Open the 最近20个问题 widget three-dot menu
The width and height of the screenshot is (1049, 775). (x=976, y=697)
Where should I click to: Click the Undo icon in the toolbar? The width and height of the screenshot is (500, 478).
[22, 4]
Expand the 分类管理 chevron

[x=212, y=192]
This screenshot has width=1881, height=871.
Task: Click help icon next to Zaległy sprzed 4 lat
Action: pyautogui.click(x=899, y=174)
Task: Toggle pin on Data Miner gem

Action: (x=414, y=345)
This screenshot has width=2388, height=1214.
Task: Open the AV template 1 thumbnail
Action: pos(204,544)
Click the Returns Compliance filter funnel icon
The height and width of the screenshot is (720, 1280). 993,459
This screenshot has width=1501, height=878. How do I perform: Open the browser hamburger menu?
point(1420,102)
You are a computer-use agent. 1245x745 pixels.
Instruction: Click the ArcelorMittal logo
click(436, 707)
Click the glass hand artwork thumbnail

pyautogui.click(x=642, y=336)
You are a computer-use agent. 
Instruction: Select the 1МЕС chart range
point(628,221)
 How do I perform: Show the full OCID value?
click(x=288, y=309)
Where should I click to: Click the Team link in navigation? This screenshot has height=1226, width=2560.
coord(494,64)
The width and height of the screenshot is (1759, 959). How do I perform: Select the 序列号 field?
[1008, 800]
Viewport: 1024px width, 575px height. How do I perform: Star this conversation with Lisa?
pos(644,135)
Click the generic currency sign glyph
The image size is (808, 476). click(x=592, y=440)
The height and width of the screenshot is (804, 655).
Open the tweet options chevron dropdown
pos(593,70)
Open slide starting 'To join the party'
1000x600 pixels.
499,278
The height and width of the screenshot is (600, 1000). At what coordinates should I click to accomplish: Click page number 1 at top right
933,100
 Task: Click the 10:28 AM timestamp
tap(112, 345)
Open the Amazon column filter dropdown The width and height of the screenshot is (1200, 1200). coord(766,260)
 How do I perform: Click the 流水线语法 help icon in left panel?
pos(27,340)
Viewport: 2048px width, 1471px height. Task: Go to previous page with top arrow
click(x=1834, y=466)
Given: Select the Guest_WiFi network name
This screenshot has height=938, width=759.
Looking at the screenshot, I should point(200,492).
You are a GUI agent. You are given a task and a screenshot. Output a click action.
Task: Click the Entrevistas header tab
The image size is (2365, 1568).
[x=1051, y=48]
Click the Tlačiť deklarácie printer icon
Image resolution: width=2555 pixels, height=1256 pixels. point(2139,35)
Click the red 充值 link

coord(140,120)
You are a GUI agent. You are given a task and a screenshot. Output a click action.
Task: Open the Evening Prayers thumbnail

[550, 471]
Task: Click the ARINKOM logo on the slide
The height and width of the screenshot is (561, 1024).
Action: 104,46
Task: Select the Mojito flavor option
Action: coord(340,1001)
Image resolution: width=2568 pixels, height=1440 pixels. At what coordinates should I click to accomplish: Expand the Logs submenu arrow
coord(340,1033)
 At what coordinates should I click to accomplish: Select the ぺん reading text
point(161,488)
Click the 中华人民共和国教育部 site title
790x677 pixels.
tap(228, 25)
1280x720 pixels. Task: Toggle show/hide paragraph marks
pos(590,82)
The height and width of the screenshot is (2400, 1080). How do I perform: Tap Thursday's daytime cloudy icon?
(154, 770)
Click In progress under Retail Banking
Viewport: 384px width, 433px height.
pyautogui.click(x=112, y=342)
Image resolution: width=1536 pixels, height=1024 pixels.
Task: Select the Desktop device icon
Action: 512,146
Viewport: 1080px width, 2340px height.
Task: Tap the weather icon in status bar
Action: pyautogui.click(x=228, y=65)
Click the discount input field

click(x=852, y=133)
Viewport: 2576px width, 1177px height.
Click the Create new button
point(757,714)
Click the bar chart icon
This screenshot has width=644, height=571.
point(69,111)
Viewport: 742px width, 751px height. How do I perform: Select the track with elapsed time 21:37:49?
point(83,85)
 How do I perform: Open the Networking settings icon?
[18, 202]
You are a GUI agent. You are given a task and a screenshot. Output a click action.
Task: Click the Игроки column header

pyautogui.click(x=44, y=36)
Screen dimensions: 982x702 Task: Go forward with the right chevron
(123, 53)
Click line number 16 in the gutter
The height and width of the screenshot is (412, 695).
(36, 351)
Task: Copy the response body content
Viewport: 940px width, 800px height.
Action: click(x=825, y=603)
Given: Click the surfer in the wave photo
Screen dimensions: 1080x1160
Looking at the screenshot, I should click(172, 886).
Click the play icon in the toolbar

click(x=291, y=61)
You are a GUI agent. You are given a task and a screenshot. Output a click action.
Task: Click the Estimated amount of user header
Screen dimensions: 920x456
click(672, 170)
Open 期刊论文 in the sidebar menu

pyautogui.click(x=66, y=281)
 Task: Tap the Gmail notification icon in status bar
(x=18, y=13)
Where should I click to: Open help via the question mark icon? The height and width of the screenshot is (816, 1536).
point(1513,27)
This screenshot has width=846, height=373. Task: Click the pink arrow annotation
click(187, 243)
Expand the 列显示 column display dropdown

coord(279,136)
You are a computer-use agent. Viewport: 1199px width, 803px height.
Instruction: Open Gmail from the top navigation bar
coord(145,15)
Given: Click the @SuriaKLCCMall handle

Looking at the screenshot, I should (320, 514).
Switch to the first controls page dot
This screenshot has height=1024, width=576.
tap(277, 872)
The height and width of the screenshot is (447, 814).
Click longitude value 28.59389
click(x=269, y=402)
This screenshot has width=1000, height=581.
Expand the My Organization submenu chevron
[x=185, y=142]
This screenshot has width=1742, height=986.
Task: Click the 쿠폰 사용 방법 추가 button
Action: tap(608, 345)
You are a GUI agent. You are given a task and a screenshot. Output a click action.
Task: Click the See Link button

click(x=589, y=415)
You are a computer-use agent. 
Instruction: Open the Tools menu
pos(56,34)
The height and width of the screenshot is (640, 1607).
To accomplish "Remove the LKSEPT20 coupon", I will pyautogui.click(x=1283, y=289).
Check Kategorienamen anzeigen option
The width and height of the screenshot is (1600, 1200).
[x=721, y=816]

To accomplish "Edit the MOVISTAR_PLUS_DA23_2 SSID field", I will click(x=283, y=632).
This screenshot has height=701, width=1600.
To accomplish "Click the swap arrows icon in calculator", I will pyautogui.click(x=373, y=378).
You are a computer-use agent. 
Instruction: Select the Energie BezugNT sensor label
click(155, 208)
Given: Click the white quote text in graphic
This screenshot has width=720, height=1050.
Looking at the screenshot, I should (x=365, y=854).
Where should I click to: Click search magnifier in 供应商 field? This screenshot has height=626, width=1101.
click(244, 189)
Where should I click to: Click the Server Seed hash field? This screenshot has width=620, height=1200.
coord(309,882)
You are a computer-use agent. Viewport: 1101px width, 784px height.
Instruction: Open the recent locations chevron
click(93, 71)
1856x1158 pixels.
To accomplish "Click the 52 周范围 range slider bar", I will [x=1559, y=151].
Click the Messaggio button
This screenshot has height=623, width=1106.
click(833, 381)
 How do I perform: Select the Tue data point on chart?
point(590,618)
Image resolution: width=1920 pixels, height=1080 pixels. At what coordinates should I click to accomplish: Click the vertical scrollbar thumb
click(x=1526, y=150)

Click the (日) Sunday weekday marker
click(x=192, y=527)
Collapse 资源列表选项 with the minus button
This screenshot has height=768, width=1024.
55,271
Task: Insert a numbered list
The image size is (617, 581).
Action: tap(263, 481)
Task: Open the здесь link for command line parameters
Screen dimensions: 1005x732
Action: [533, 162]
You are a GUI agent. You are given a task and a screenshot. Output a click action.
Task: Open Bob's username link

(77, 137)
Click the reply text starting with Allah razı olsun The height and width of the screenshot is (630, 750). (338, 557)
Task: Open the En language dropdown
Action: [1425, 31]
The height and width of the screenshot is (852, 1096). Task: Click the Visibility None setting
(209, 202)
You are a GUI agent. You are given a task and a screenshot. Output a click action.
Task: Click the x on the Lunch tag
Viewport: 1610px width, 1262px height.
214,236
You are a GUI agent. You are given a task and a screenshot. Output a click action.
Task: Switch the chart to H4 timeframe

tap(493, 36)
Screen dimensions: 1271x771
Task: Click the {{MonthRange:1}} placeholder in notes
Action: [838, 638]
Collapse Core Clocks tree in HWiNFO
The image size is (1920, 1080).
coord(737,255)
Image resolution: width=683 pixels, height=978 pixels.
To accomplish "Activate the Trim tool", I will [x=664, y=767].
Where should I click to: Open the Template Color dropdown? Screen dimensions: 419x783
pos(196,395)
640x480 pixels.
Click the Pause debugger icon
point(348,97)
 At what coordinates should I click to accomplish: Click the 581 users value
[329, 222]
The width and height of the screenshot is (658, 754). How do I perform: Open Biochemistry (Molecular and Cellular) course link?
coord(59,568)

• PROMPT
Write out the data from the line containing "Where should I click to: Click the Team" through the line containing "The image size is (808, 476).", keeping every line exactly as it appears.

• TASK RESULT
Where should I click to: Click the Team link in navigation? This screenshot has height=1226, width=2560.
coord(494,64)
The width and height of the screenshot is (1759, 959). How do I perform: Select the 序列号 field?
[1008, 800]
Viewport: 1024px width, 575px height. How do I perform: Star this conversation with Lisa?
pos(644,135)
Click the generic currency sign glyph
The image size is (808, 476). click(x=592, y=440)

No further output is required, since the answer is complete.